Boy survives Swedish campground ‘hanging’

An 11-year-old Norwegian boy was forced to stand on his tippy toes for 10 minutes to get air. Someone had hung him up in a tree at a camping site at Haganäset in Charlottenberg in Värmland County in western Sweden.

“A very unpleasant story,” Bjarne Andersson, who was on guard for the Värmland County police, told news agency TT.

The assault, classified as attempted murder by police, occurred at 9pm Friday night. The boy, who lived with his family at the camping site, was playing alone in the campground’s playground.

“Suddenly someone come from behind, put a noose around his neck and pulled him up into a tree,” Andersson told TT.

“But he doesn’t know how many people it was,” said Andersson.

Under interrogation, the boy could also not say anything about the age of the culprit or culprits.

:: Short task 1 ::
Render the rows as a two-column CSV with headers "request" and "answer", one line per row. Cover the stretch from the start of the rows through the line containing "tap(337, 42)". Put each row's text and its answer in a single quoted field, with line breaks replaced by spaces.
The news report and the rows are unrelated material.

:: Source data ::
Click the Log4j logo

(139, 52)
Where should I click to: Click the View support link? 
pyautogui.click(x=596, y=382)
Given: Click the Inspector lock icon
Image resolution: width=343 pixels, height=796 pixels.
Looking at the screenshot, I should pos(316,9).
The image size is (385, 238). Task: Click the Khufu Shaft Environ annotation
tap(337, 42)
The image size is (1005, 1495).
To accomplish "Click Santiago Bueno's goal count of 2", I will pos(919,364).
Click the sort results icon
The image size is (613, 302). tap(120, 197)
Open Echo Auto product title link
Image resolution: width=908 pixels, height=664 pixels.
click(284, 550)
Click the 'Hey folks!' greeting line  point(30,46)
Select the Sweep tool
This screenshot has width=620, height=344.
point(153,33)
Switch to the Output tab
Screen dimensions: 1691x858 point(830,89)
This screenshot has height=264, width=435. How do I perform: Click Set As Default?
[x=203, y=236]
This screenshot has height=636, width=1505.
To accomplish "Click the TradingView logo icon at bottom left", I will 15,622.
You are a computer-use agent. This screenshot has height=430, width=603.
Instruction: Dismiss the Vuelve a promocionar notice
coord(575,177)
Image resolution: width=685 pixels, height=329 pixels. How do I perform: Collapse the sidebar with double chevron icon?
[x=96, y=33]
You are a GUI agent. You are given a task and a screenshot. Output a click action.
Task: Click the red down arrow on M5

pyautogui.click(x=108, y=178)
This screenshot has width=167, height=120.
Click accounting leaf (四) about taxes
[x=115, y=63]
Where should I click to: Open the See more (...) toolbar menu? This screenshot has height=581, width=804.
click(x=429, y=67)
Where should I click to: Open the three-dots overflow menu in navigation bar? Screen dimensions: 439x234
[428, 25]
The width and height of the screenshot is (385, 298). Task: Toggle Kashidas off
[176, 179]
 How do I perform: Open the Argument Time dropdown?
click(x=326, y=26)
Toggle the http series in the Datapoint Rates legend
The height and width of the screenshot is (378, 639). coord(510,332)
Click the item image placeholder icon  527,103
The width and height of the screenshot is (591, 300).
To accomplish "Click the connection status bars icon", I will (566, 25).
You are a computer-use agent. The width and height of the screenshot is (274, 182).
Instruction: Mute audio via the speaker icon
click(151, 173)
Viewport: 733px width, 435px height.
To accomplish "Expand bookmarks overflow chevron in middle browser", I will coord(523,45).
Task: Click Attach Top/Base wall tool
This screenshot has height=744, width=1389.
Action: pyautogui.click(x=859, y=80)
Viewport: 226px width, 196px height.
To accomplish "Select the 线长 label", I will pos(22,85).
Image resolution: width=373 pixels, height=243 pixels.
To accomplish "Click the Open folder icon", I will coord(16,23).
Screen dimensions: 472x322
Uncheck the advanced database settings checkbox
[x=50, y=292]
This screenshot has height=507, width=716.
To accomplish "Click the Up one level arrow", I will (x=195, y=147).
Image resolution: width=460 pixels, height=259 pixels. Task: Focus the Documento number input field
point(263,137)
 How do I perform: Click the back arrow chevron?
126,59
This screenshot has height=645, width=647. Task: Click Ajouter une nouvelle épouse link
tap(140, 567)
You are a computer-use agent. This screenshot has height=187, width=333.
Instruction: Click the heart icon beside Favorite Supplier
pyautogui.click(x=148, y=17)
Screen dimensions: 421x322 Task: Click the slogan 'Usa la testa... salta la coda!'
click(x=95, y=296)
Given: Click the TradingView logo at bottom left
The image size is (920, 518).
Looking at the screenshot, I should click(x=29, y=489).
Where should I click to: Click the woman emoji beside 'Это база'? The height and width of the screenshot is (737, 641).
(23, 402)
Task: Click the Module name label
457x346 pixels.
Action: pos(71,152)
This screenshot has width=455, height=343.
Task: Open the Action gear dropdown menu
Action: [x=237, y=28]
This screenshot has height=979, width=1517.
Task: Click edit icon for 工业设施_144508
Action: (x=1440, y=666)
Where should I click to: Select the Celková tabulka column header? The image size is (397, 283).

:: Short task 2 ::
Return the stretch of the news report from "Boy survives Swedish" through "in western Sweden.", copied word for word.

:: Solution 1 ::
request,answer
"Click the Log4j logo","(139, 52)"
"Where should I click to: Click the View support link?","pyautogui.click(x=596, y=382)"
"Given: Click the Inspector lock icon Image resolution: width=343 pixels, height=796 pixels.","Looking at the screenshot, I should pos(316,9)."
"The image size is (385, 238). Task: Click the Khufu Shaft Environ annotation","tap(337, 42)"

:: Solution 2 ::
Boy survives Swedish campground ‘hanging’

An 11-year-old Norwegian boy was forced to stand on his tippy toes for 10 minutes to get air. Someone had hung him up in a tree at a camping site at Haganäset in Charlottenberg in Värmland County in western Sweden.